Seafood Lover’s Lasagna

I love a classic lasagna but I have to admit, I am a shellfish lover so coming up with this seafood lover’s lasagna was a blast! I’ve made a white lasagna before but never before have I combined it with some of my favorite seafood ingredients. This seafood lover’s lasagna was everything I needed it to be and more. It was rich, decadent, and satisfying.

Seafood Lover's Lasagna

Decadent seafood lasagna with lobster, crab, and shrimp. A seafood lover's dream! 
Prep Time 30 minutes
Cook Time 30 minutes
Total Time 1 hour

Ingredients

  • 2 cups of seafood fresh crab meat, chopped large shrimp & chopped lobster tail meat
  • No boil lasagna noodles
  • 1/2 a yellow onion chopped
  • 2 garlic cloves minced
  • 2 cups of spinach
  • 2 cups of assorted white cheese blend
  • Old bay seasoning to taste
  • 1 tbsp of butter
  • Olive oil
  • Salt and pepper to taste
  • Fresh chives to serve

Béchamel sauce

  • 4 tbsp butter
  • 4 tbsp flour
  • 1/2 cup of half and half
  • 1/2 cup of milk + a splash more of sauce thickens too quickly
  • Salt and pepper to taste
  • Pinch of nutmeg

Ricotta mix

  • 1 cup of ricotta cheese
  • 1 egg
  • Salt and pepper to taste

Instructions

  • For seafood & spinach
  • In a deep skillet pan, sauté all seafood in butter and olive oil for three minutes until almost cooked through. Remove from pan and set aside. 
  • To the same pan, add a drizzle more of olive oil and sauté onions and spinach and season with salt and pepper to taste. Once the spinach is wilted, remove from pan and set aside.
  • For Béchamel sauce
  • To a new saucepan, add 4 tbsp of butter and allow it to melt on medium heat. 
  • Once butter is melted, add flour slowly and whisk until a light blond roux is formed. 
  • Whisk roux for 2 minutes until flour is dissolved. 
  • Slowly add milk to the roux while constantly mixing. 
  • Whisk until the mixture is smooth and thick. About 2-3 minutes. 
  • Turn off heat and season with salt, pepper, and nutmeg. 

  • For ricotta
  • To a bowl, add ricotta cheese and egg with a pinch of salt and pepper. 
  • Mix until egg is dissolved into the ricotta cheese. 
  • To build lasagna
  • In the original deep oven-safe skillet, add a thin layer of Béchamel sauce and spread evenly on the bottom of the pan. 
  • Add enough lasagna noodles to cover the bottom of the pan. 
  • Add another layer of bechamel sauce, spinach and onion mixture, seafood blend, ricotta, and top with cheese.
  • Repeat this layering until the top layer.
  • The final layer is the seafood blend and cheese. 
  • Top with old bay and fresh chives. 
  • Bake at 400 degrees uncovered for 35-40 minutes until top is golden brown and edges are bubbly. 
  • Allow the lasagna to sit for 10 minutes before serving. 
  • Garnish with fresh chives and serve hot.

Notes

Feel free to use any blend of seafood to your liking.
For a less decadent lasagna, you can use less cheese and omit the ricotta cheese.
This recipe has not been tested with dairy alternatives like almond milk, oat milk, vegan cheese etc.

If you have a soft spot in your heart for seafood like I do, then this needs to be on your menu for dinner asap.
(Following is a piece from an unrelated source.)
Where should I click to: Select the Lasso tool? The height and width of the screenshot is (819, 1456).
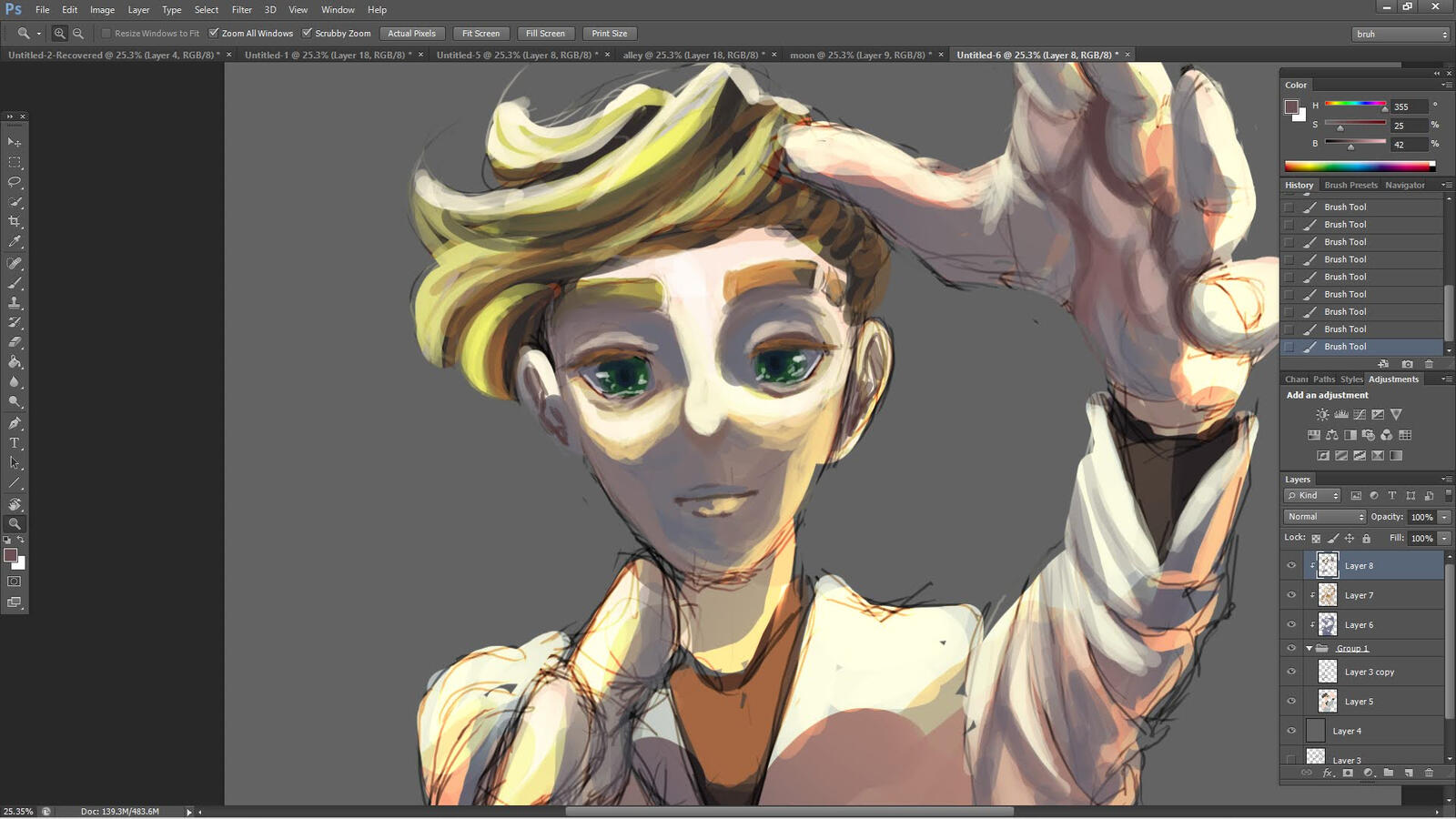(x=15, y=182)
Feel free to change it up to your liking and use the seafood ingredients that you have on hand but the overall taste of the lasagna with the delicious and creamy béchamel sauce will still be present. Serve this up with a fresh side salad and crispy, garlic toast and you have a complete meal.

I’m a lover of substitutions and all but this recipe has never been tested with dairy alternatives, so I can’t tell you it will taste the same if you use milk and cheese alternatives. If you can, stick to the real stuff for this recipe.

I did a tutorial for this recipe over on my TikTok, so be sure to watch that video first before you make it! I hope you’ll enjoy this seafood lover’s lasagna and let me know what you think of the recipe in the comments!

P.S. Check out my last recipe here!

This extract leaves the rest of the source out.